Guest post: How data is redefining value generation and compliance in private equity decision-making

Christian Davis, associate partner at commercial data solutions provider JMAN Group, explains how data is transforming value creation and compliance in private equity.

In the past, the private equity (PE) value equation was relatively straightforward thanks to low interest rates and cheap capital. Investors typically wanted visibility into core financial trends.

However, the current economic climate has changed this. With soaring interest rates and M&A volumes down, valuations have tumbled, bringing uncertainty for the market. In turn, competition for desirable potential investment opportunities has intensified and it has become riskier for PE sponsors to depend solely on traditional methods to optimise their respective portfolios. Further, the speed of change that the latest AI developments are causing in markets is creating a far greater likelihood that a good investment could turn bad during a holding period.

This is redefining decision-making in investment as Investment Committees demand an even greater level of granularity before backing investment theses that might previously have been considered safe bets. As a result, it’s become increasingly important that managers – while still relying on their experience, network and intuition – are able to support their investment strategy with detailed insights and analytics. Here, the remit is to improve the robustness of their due diligence and enhance the equity narrative by prioritising and quantifying value creation and return opportunities.

This, in turn, is redefining the role of PE compliance. It means compliance and legal departments at PE sponsors will need the expertise to evaluate and generate insights delivered via data science and AI about their portfolio companies to inform their risk assessments and to support ongoing monitoring of their compliance efforts. 

Compliance and risk mitigation

As to the technical impact of machine learning and AI on PE sponsors’ compliance and risk mitigation efforts, a host of interesting use cases are beginning to emerge for how data analytics and AI can mitigate risks faced by PE firms: 

  • Automated Due Diligence: AI-driven processes can review and compare a prospective investment’s company policy against existing and proposed regulations to identify potential red flags. 
  • Legal Research: Users can quickly use AI tools to identify relevant case law, statutes and legal precedents that can be used in compliance, litigation and dispute resolutions. Also, more advanced AI solutions will eventually even be able to analyse past case outcomes to predict the likely success of a legal strategy. 
  • Real-Time Compliance Tracking: PE firms can leverage machine learning to detect unusual patterns in transactions or operations to indicate non-compliance with, for example, anti-money laundering laws, data privacy regulations and industry specific rules.
  • Investor Reporting: Sponsors may be able to eventually use AI tools to improve the accuracy and timeliness of reports delivered to their LPs, which could help improve overall transparency and accountability while also ensuring all reporting meets regulatory standards.

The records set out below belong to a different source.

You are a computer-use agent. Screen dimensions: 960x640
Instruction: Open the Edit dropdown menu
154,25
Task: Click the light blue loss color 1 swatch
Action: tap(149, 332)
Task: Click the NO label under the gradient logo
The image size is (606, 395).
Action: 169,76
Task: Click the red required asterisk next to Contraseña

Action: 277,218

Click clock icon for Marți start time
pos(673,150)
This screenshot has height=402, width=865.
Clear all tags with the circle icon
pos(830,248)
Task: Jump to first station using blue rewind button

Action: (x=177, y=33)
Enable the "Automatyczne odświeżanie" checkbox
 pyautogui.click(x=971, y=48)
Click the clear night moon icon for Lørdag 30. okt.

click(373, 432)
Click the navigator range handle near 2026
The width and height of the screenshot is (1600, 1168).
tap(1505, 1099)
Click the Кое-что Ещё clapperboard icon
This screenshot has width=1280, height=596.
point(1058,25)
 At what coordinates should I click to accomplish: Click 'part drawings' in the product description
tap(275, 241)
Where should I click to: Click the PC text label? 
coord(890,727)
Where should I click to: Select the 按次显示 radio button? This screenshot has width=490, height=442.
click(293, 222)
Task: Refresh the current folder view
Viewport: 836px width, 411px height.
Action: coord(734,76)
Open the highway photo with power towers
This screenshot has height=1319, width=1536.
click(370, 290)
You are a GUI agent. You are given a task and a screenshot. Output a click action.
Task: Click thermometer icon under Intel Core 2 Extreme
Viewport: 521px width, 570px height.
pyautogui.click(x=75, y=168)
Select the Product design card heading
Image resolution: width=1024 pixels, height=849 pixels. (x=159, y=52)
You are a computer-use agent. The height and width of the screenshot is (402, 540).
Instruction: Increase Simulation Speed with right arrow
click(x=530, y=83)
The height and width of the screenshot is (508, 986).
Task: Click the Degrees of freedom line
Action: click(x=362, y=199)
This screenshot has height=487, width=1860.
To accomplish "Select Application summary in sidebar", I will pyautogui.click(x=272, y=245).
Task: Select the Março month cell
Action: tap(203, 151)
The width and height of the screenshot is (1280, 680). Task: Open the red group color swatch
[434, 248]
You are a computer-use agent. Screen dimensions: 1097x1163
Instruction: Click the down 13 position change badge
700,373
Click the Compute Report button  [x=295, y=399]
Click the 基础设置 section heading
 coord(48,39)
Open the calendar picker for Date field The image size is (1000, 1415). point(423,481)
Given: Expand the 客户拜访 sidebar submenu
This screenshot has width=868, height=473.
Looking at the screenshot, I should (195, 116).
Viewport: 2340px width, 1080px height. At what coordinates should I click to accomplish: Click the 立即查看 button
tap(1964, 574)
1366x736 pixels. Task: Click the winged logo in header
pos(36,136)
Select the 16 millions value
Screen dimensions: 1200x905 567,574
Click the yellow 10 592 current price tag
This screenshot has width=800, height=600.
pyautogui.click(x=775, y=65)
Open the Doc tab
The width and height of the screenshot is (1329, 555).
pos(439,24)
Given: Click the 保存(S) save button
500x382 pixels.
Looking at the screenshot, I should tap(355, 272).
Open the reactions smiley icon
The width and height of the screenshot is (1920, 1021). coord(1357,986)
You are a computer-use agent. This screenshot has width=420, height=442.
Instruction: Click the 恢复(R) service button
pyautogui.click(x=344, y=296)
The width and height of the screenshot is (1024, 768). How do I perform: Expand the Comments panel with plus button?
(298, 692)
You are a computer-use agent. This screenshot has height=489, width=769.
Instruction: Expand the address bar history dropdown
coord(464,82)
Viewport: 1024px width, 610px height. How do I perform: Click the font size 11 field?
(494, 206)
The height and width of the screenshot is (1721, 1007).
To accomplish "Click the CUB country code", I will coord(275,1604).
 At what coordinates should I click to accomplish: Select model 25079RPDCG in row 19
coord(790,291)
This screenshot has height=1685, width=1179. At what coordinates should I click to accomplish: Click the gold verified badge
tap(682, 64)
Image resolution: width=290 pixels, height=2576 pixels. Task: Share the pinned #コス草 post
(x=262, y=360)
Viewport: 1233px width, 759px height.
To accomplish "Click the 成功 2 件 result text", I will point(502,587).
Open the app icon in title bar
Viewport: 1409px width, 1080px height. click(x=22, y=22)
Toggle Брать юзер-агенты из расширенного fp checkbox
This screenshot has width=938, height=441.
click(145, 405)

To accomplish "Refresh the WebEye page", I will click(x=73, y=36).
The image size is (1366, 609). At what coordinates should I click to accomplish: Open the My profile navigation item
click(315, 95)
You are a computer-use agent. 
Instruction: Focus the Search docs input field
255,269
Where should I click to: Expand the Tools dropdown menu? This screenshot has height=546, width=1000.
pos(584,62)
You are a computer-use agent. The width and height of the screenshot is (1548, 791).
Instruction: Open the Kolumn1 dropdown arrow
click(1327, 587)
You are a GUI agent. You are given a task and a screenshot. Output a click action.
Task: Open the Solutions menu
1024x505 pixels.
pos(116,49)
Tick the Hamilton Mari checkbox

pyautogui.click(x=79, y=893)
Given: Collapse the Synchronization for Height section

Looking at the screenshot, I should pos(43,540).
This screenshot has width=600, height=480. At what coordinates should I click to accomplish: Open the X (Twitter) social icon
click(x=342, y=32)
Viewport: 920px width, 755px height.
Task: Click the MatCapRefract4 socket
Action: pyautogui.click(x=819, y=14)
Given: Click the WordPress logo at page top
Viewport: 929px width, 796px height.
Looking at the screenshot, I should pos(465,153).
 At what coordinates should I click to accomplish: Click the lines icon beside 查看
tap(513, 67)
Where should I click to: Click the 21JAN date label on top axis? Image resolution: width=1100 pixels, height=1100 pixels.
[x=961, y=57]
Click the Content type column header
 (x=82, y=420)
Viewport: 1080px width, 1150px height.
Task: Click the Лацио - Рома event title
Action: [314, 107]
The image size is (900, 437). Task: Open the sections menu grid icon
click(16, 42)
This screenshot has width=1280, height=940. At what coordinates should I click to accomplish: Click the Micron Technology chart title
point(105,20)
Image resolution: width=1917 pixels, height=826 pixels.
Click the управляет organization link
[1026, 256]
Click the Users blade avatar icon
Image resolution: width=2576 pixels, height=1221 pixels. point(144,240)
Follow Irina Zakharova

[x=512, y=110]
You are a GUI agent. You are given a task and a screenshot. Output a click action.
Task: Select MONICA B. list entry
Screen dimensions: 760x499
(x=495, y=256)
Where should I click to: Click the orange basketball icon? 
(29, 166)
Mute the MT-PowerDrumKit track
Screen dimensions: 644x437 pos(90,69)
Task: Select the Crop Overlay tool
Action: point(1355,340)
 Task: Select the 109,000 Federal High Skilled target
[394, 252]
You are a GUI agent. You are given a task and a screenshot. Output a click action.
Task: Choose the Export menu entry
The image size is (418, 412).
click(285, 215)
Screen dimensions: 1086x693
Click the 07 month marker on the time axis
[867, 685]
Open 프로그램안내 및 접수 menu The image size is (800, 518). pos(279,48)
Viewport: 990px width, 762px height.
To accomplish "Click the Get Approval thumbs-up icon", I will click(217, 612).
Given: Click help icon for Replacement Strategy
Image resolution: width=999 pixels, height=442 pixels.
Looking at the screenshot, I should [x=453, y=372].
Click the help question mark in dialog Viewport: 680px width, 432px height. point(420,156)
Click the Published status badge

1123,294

Broader efficiencies from AI – particularly from the automation of repetitive, administrative tasks – will more generally reduce the cost of legal services. That will enable more PE firms – particularly emerging managers – to avail themselves of legal services. Indeed, the general quality of legal services should improve as routine tasks (e.g., manual compliance reporting, or using AI to read compliance documentation and automatically generate reports to review) are handled without the risk of human error, which would afford legal counsel more time to focus on higher-value activities. 

Getting the data foundations in place

But, as with all exciting disruptions, the increased reward is mirrored by increased risk; while the commercial opportunities to leverage data and analytics may be vast, privacy and ethics remain a big concern along with the scope for bias and misinformation

So, what is the best course of action for legal professionals within PE firms seeking to navigate a dynamic regulatory environment to ensure their firms’ AI models adhere to privacy laws and maintain an ethical approach?

GCs and other legal counsel may need to undertake significant upskilling and data education to enable them to, at a minimum, understand the fundamentals of how their firms’ AI models operate. Data education is also critical for being able to integrate results, recognise biases and more effectively apply the insights that AI produces.

Without these skills, legal and compliance professionals will find themselves entirely reliant on their data or information technology departments. Such a situation is inherently dangerous because it creates a scenario where a legal team has to accept the insights that are delivered to them at face value without having the ability to ascertain whether all relevant information has been taken into account. 

The scope of upskilling should ensure a sound understanding of everything from how AI is changing compliance and legal services and what data needs to be collected through to general data management and analytics.

It is important to remember too that AI is constantly evolving and changing – so continued investment in training and upskilling is vital to keep pace. 

Superior investment strategy

Against the digital backdrop and evolving market dynamics, we will continue to see investors demand more agile innovative approaches to value creation and compliance. 

To achieve this, firms, and their legal and compliance teams, must ensure they have the data knowledge and foundations  in place to keep pace with the rapid evolution of data analytics and the opportunity to enhance decision making and provide a superior investment strategy.

Christian Davis is an expert in advance data analytics/data science, engineering, data strategy and monetisation across private equity, pharmaceuticals, logistics, manufacture and software sectors.